The median is the value that separates the lower half and upper half of a dataset. For an odd total number of elements, it's the exact middle. For an even number of elements, it's the average of the two middle values.
Key Idea
We want to split both arrays into two halves—left_half
and right_half
—such that:
- The number of elements in the left half = number of elements in the right half (or one more if the total is odd)
- The maximum of the left half ≤ the minimum of the right half
Once this condition is met, the median will either be:
max(left_half)
if total length is odd
(max(left_half) + min(right_half)) / 2
if total length is even
How It Works
We apply binary search on the shorter array (for efficiency). At each step, we pick a partition index in the first array and calculate the corresponding partition in the second array to keep the total elements in left and right balanced.
We then check whether the largest element in the left part of array 1 and 2 is less than or equal to the smallest in the right part of array 1 and 2. If yes, we’ve found the correct partition.

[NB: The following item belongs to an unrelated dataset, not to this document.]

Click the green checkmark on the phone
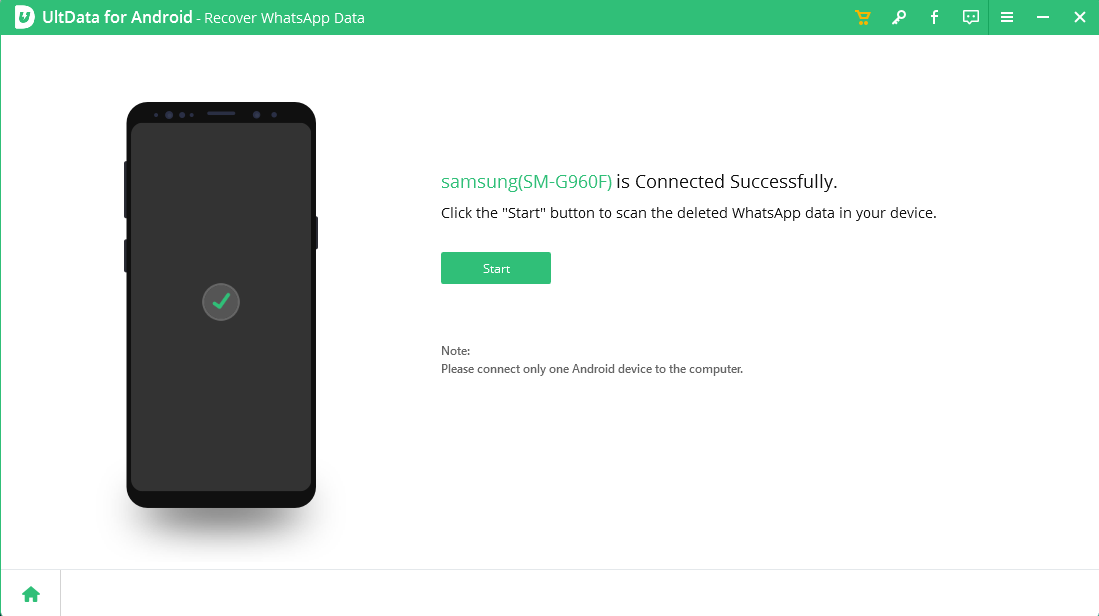The image size is (1099, 616). click(221, 302)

If not, we adjust our binary search boundaries—moving left or right—until the correct split is found.
Edge Cases to Consider
- If one array is empty, the median is simply the median of the other array.
- If both arrays are empty, there is no median; it should return undefined or a suitable error.
- If arrays contain duplicate values or zeros, the logic still holds since all comparisons are value-based.
Why This Approach?
Instead of merging arrays (which takes O(n + m) time), we use binary search on the smaller array, reducing time complexity to O(log(min(n, m))). This is optimal and works well even with large arrays.
This approach is powerful, elegant, and leverages the sorted nature of both arrays to avoid extra work.